## EXERCISE DATA
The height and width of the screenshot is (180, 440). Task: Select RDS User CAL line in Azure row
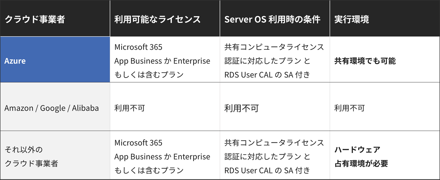[x=267, y=74]
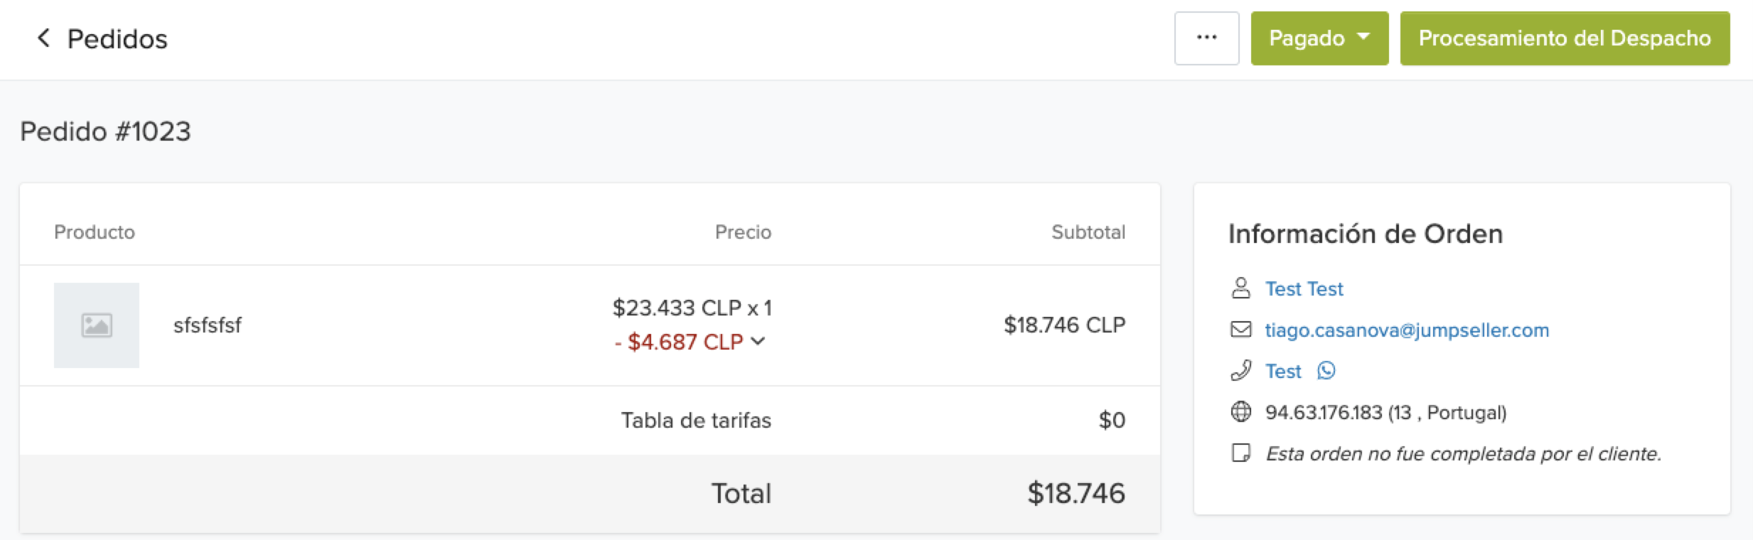Viewport: 1753px width, 540px height.
Task: Expand the -$4.687 CLP discount chevron
Action: (x=758, y=342)
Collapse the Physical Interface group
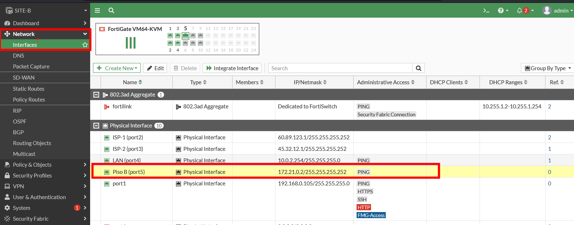574x225 pixels. (96, 126)
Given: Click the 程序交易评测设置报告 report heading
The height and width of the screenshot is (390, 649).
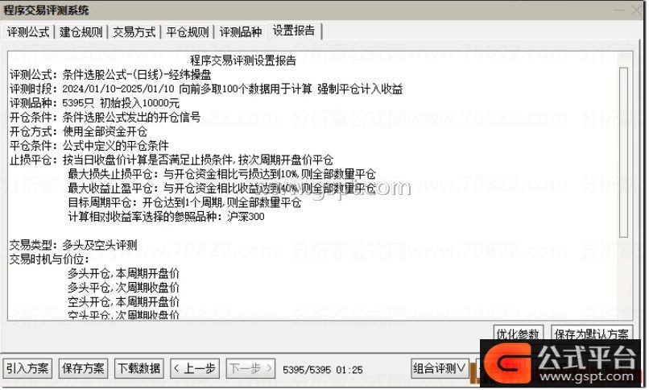Looking at the screenshot, I should [x=243, y=61].
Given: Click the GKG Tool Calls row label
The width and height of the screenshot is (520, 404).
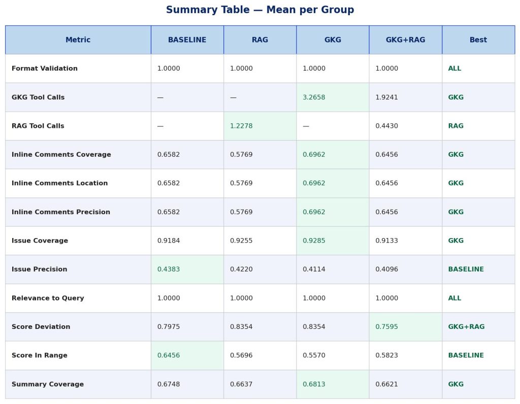Looking at the screenshot, I should click(38, 97).
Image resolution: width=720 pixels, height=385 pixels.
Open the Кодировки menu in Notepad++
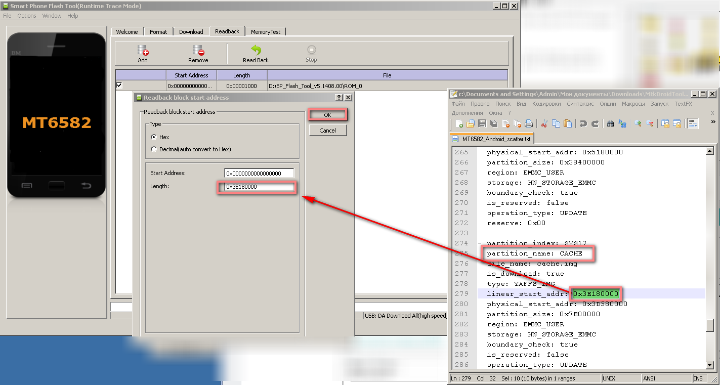coord(546,104)
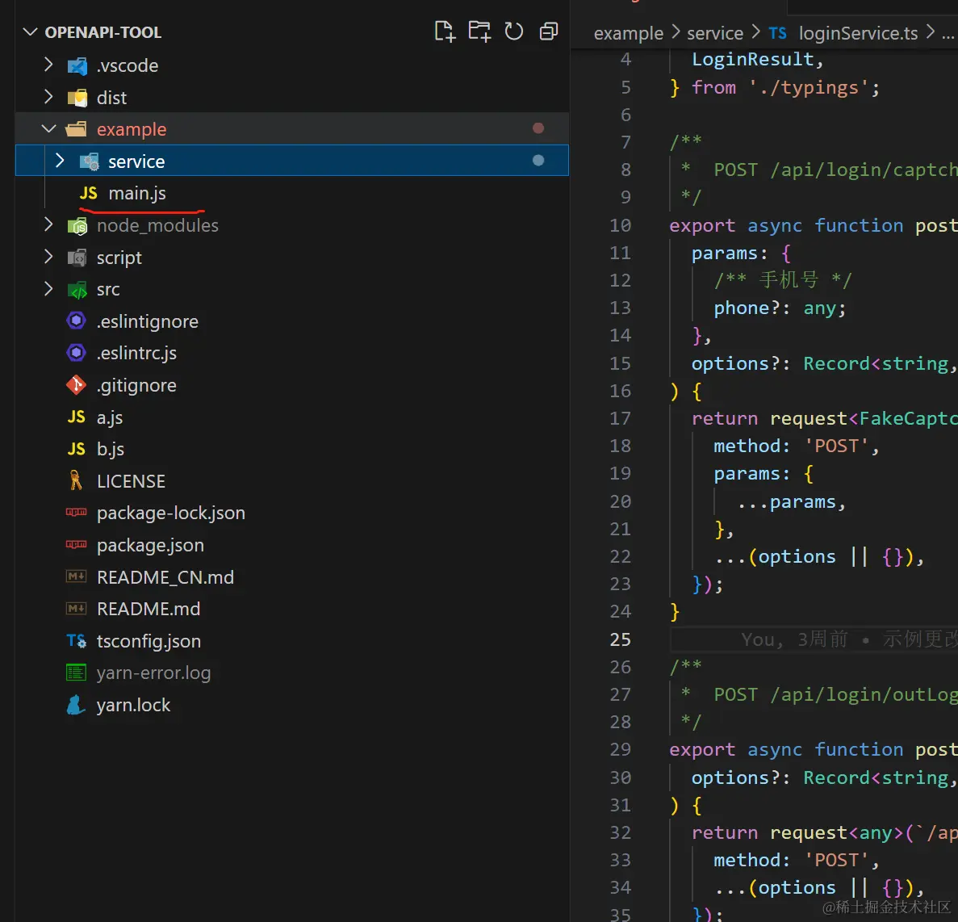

## WHAT NEEDS TO BE DONE
Please restate the whole listing exactly, without any of its pictures.

## ANSWER SECTION
The height and width of the screenshot is (180, 440). Task: Select RDS User CAL line in Azure row
[x=267, y=74]
Viewport: 1753px width, 540px height.
Task: Expand the -$4.687 CLP discount chevron
Action: (x=758, y=342)
Collapse the Physical Interface group
574x225 pixels. (96, 126)
Given: Click the 程序交易评测设置报告 report heading
The height and width of the screenshot is (390, 649).
Looking at the screenshot, I should [x=243, y=61].
Given: Click the GKG Tool Calls row label
The width and height of the screenshot is (520, 404).
Looking at the screenshot, I should click(38, 97).
Image resolution: width=720 pixels, height=385 pixels.
Open the Кодировки menu in Notepad++
coord(546,104)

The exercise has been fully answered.